== ASSIGNMENT ==
Filter the material below down to the lines containing the word "agent".

--- DATA LISTING Enclosed Below ---

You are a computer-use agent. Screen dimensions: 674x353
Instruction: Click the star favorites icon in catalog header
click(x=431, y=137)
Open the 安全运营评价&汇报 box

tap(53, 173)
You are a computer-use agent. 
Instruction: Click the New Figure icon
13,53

--- End of Enclosed DATA LISTING ---
--- DATA LISTING Enclosed Below ---

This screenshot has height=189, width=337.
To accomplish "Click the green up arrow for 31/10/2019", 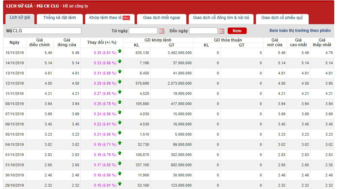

--- End of Enclosed DATA LISTING ---

== THE ANSWER ==
You are a computer-use agent. Screen dimensions: 674x353
You are a computer-use agent. 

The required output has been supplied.